The U.S. Senate is expected to soon vote on a resolution under the Congressional Review Act to block the Department of Labor’s (DOL) recently released fiduciary rule. The resolution, sponsored by Senator Johnny Isakson (R-Ga.) already passed the House of Representatives by a vote of 234-183. Now, the Senate should follow suit in approving this resolution and blocking the rule that has been compared to Obamacare for your retirement savings.

Under the thousand page rule, expert investment advisors will have to prove they are acting in the “best interest” of their client. While this sounds reasonable, economists warn the standard is “a vague open-ended obligation with seemingly no bounds.”

As a result, the regulatory costs of complying with the rule will likely be immense for business. While large investment firms will have the economies of scale to continue, smaller advisors will not. The impact of increased compliance costs will disproportionately fall on low and middle income families who may lose their broker of choice or be priced out of the market entirely.

In turn, this will directly impact the ability of American families to utilize savings accounts. It is estimated that the rule will result in 7 million IRA holders being priced out of investment advice and between 300,000 and 400,000 fewer IRAs will be opened every year as a result of the rule. All told, this regulation could mean more than $80 billion in lost savings.

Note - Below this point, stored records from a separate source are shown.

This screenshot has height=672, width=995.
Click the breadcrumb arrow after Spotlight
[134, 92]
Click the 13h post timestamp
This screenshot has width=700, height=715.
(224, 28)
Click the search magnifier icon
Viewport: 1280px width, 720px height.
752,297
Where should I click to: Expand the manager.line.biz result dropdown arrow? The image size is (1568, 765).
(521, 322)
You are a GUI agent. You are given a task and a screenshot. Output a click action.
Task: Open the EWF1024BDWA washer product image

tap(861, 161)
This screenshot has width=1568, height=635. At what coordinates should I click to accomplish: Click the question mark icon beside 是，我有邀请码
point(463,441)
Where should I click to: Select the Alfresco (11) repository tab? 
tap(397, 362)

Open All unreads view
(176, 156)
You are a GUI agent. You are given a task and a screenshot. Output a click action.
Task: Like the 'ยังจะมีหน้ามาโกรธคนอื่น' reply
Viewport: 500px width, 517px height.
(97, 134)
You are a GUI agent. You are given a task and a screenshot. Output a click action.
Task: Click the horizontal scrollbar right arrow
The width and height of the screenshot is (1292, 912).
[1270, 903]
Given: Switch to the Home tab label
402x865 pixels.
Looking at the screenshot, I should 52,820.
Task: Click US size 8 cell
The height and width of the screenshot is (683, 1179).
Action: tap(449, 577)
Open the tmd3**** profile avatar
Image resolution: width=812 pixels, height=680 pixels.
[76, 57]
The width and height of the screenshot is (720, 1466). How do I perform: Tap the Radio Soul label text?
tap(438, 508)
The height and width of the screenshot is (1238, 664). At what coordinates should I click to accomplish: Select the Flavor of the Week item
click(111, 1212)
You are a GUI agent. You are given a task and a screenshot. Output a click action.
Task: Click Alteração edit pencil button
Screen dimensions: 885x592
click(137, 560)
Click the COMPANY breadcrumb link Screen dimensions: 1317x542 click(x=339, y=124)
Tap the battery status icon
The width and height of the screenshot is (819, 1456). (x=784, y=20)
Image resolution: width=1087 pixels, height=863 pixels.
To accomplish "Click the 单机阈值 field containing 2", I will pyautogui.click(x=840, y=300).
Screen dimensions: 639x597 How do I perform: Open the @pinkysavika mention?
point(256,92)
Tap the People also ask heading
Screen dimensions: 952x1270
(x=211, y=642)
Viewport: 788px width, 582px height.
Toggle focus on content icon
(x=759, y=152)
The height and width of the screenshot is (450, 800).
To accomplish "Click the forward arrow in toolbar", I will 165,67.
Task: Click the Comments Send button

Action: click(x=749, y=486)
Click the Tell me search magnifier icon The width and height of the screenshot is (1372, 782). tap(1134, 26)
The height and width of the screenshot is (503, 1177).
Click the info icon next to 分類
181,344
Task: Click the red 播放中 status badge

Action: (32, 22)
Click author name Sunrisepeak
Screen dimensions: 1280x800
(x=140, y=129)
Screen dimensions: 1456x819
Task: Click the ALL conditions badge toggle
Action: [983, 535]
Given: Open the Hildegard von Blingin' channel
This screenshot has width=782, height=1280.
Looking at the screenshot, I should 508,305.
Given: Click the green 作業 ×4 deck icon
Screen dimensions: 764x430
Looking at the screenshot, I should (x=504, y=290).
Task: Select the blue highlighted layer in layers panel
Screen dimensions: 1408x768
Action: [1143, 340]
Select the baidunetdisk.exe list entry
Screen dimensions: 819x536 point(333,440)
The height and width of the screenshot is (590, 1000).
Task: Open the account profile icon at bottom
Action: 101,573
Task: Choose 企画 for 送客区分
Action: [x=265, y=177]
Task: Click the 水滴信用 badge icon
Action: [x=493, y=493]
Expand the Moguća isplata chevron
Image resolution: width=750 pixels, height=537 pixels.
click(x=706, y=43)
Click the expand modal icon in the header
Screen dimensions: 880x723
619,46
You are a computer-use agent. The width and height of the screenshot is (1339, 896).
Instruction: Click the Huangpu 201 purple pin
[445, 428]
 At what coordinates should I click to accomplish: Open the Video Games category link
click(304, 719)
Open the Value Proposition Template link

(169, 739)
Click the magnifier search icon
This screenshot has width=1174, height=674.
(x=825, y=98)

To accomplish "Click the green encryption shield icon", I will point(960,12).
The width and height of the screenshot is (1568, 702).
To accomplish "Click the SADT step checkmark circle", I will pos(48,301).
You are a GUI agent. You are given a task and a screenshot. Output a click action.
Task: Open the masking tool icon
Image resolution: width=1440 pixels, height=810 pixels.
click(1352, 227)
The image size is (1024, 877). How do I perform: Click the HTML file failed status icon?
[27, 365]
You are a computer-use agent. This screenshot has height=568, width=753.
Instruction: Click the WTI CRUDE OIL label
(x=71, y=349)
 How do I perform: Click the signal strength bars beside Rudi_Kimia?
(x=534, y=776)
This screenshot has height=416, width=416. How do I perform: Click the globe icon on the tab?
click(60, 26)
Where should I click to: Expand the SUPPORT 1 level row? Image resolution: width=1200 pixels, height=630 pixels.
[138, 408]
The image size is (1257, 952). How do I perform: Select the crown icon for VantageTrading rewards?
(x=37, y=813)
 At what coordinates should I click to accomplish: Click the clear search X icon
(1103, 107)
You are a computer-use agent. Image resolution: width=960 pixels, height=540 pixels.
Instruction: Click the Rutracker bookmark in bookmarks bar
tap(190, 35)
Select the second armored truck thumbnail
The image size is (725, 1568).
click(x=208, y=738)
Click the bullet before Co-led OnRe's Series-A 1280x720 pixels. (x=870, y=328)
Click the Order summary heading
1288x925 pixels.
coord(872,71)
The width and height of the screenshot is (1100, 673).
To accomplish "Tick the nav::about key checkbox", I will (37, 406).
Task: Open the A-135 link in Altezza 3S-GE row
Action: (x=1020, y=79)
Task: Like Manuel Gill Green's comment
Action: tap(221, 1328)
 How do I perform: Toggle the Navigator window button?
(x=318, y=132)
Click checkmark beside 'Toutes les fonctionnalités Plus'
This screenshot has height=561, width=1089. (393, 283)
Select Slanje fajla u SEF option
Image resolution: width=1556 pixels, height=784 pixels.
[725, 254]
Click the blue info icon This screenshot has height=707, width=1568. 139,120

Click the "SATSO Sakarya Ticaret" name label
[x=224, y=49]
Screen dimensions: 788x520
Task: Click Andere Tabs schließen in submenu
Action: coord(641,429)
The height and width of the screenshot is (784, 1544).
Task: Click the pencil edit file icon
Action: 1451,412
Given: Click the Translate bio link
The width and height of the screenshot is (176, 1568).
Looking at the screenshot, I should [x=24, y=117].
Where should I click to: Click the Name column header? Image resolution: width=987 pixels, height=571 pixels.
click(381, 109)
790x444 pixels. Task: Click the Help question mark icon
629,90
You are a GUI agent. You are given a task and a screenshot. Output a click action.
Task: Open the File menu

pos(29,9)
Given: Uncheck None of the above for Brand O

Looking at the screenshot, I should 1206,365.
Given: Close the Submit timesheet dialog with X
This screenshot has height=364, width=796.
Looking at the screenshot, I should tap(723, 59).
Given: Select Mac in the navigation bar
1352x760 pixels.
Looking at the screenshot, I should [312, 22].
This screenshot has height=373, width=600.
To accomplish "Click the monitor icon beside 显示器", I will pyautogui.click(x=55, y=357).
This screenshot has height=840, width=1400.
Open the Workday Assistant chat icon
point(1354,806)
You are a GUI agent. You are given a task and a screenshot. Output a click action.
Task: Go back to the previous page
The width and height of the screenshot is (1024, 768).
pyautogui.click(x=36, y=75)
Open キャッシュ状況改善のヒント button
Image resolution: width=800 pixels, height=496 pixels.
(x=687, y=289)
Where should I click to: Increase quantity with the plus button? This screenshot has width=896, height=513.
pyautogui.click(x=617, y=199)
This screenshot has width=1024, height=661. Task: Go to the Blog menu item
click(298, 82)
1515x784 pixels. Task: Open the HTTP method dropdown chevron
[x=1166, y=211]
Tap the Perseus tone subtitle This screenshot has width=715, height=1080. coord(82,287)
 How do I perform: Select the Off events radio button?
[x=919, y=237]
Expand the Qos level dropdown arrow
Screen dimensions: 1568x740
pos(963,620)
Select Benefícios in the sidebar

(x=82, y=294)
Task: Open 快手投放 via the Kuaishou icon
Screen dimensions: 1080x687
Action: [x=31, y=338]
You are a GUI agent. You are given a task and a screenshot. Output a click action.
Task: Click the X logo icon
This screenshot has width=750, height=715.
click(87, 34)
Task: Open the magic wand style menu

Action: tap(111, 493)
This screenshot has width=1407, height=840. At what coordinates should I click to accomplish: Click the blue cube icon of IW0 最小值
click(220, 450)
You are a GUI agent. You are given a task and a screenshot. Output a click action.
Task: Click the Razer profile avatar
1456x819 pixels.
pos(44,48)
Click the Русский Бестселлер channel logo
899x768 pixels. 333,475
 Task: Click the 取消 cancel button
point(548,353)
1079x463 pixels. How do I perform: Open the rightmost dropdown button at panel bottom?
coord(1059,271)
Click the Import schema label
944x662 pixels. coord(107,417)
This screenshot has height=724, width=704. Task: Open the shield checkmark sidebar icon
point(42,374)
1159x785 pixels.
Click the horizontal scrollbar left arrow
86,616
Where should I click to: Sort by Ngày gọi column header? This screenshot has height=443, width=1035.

Although supporters of the rule claim it is necessary to ensure savers receive the best possible advice, the final product is so complex and burdensome that millions will inevitably be locked out from receiving the guidance they need. Through this regulation, the federal government is essentially moving to exert close control over the retirement saving decisions of Americans across the country.

Clearly, the fiduciary rule will make saving for retirement worse, not better. Senators should vote for this resolution and show their commitment to protecting the ability of millions of American families and savers to seek sound financial advice toward their retirement savings.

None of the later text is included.